In the Fifties, the relief pitcher made great strides in the world of baseball. He evolved from a necessary evil, that could be satisfied by any type of pitcher (your ace starter, your tail-end starter, the last man on the staff, etc.), to a key element of the pitching staff and even a star. Basically, the relief pitcher of the Fifties crawled out of the primordial sludge and stood upright for the first time-indulge me my metaphor.

In 1940, 44.30% of games were completed by the same pitcher who started the game. By 1950, that number had fallen slightly to around 40%. By 1960, the complete game percentage had fallen by a third to under 27%.

In 1940, 21% of all major-league pitchers were pure relievers, 7% were pure starters, and 72% were swingmen (i.e., both started and relieved). In 1950, those numbers were: 25% relievers, 4% starters, and 71% swingmen. By 1960, they were: 36% relievers, 2.5% starters, and 62% swingmen.

The number of saves went from 236 in 1940 to 289 in 1950 to 430 in 1960 (all with 16 teams).

The Fifties was the decade in which mindsets were altered as to what relievers could do and what they were about. The age of the swingman was dying. Roles were now becoming delineated more and more between pure relievers and pure starters.

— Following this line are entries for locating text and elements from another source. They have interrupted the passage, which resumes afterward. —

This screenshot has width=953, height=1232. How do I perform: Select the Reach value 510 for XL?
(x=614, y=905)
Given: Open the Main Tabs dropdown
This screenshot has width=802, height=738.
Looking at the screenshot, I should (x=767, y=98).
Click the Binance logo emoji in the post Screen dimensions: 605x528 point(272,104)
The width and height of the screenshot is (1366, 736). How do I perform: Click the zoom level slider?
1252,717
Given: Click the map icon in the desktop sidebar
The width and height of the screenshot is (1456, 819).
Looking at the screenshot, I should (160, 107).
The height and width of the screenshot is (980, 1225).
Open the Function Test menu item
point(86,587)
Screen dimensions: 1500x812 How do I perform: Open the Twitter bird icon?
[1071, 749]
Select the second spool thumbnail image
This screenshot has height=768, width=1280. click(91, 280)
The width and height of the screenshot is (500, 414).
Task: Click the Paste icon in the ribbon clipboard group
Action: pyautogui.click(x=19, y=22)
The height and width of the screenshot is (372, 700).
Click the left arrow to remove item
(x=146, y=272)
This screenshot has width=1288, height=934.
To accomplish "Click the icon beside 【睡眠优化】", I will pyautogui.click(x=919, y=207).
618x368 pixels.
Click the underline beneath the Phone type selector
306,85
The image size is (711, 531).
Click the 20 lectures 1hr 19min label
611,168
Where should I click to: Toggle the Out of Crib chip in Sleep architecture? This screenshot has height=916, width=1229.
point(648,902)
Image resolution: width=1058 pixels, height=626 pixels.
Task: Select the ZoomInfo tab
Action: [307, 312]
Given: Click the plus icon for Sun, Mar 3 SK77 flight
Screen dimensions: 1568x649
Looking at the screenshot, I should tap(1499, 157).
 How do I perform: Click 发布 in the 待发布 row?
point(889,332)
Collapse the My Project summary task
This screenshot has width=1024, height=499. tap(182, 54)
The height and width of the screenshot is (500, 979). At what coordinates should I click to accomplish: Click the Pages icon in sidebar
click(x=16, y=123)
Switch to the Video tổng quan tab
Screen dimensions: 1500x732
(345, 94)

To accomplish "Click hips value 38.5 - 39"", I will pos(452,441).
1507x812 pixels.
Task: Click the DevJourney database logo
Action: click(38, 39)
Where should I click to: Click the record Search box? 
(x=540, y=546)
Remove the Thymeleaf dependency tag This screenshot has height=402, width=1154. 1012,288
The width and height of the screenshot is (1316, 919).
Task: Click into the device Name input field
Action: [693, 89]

However, much like Spinal Tap's druids, it could be still be said of relievers that, "No one knew who they were or what they were doing." Men were now tabbed for the relief role early on in their careers but few relievers were successful for more than a handful of years. Also, the best starters were still expected to complete their games, eliminating opportunities for closers (though the best starters at least did not relieve any longer). The quickening of the Fifties, led to more opportunity as well as a great deal of experimentation in the Sixties. Hey, experimentation was in the air in the Sixties everywhere.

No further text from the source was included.